Nada más que una triste vanidad de huesos que no fueron,

una estructura de hombre que persiste en la memoria,

nos arrancamos los labios para no reír tu risa alucinada

hoy suturada con las astillas de tu féretro / Él es el que

alguna vez estuvo aquí por el obstinado deseo de existir,

es larga la espera que se filtra entre los párpados del miedo.

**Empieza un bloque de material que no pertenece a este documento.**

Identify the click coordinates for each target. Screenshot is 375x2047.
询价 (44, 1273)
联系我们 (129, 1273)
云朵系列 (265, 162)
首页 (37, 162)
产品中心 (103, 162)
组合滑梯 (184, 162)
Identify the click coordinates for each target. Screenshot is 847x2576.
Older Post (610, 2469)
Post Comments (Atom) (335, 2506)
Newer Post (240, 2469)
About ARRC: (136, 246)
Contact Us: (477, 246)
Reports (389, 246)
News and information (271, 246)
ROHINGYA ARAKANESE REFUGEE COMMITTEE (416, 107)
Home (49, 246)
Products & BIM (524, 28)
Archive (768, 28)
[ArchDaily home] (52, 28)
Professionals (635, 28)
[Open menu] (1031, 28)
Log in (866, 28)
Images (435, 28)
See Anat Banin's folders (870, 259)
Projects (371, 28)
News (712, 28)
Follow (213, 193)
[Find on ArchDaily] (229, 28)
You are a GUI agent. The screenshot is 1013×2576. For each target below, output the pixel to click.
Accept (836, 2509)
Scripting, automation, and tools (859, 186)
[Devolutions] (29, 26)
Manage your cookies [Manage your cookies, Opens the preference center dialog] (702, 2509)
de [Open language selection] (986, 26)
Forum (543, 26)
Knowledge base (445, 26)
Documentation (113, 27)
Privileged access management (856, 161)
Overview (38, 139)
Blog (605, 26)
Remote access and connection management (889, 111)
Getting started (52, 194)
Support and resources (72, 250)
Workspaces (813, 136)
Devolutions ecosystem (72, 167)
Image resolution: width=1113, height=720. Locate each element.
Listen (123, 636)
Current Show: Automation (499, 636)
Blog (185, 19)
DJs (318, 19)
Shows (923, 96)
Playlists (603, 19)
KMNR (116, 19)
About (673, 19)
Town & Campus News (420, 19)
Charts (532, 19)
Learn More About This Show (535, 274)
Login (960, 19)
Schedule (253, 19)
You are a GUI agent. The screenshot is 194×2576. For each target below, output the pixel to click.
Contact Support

Insistencia de las manos que tejieron aquel día la mortaja

y los adioses de una tarde bajo el cielo / Octubre es silencio.

Una lechuza rompió el crepúsculo con su batir de alas

la nochecita se adentro en el río y los faroles del adiós

destellaron  la última plegaria. Vano intento es revivir.

Todos recorremos sin saberlo el sendero de la Nada.


Ana Danich (a Fabricio Simeoni)


miércoles, 18 de septiembre de 2013

Hoy diecisiete de septiembre
dos de la madrugada
hace treinta y siete años
patadas
capuchas
falcon verde
colmillos afilados
temblor
preguntas
silencio
túneles
mordaza
grito ahogado
hermano
¿por qué por qué?
desaparecido
hoy diecisiete de septiembre
de mil novecientos setenta y seis...

lunes, 2 de septiembre de 2013

Disparates



 Tres cuartas partes de un cuerpo salieron a caminar la mañana. La otra cuarta   decidió quedarse sola sin saber para qué. Leer no podía porque sus  ojos y  la cabeza estaban en las tres cuartas partes que andaban por ahí, disfrutando la mañana. Tampoco podía pasar las páginas de algún libro ni hacer algo útil, ya que las manos habían salido a pasarla bien con las otras tres.   Éstas  recorrieron las veredas con lapachos y sus capullos en flor adornando la costanera.   Observaron la angosta franja de ceibos que hermoseaban la isla y las gaviotas cuando picoteaban la cabeza de  pececitos que asomaban sus coronas plateadas en una estela que el sol pintaba sobre el río. Entre las matas floridas apareció  una gata tricolor  y se acercó maullando hasta el  pie del cuerpo que se mantenía firme. Las tres, en silencio, se inclinaron para acariciarla. Una niñita de 5 años se arrodilló a un costado diciendo: - Esta gata se llama Ana,  igual que yo-. ¡Eh!...exclamó con un silbido de asombro una de las partes del cuerpo,  –Y yo también - . Las tres Ana maullaron al compás del murmullo del viento y se despidieron con la promesa de un nuevo encuentro, un día de estos, a la misma hora y en el mismo lugar.  Mientras tanto la parte del cuerpo que había decidido quedarse solitaria sin saber por qué, se sentía impaciente, elucubrando qué podrían estar haciendo a esas alturas las tres cuartas partes del cuerpo que habían decidido salir a disfrutar esa mañana de luces que teñían los mástiles de barcos ultramarinos. Pensó: ¿cómo puede ser que tres cuartas partes de un cuerpo puedan salir a caminar?. Eso, ¡es físicamente imposible!. Lo que esa  aburrida parte del cuerpo que había decidido quedarse mascullando en su infinita soledad no sabía, es que la mayoría de las veces, la imaginación, no necesita muletas.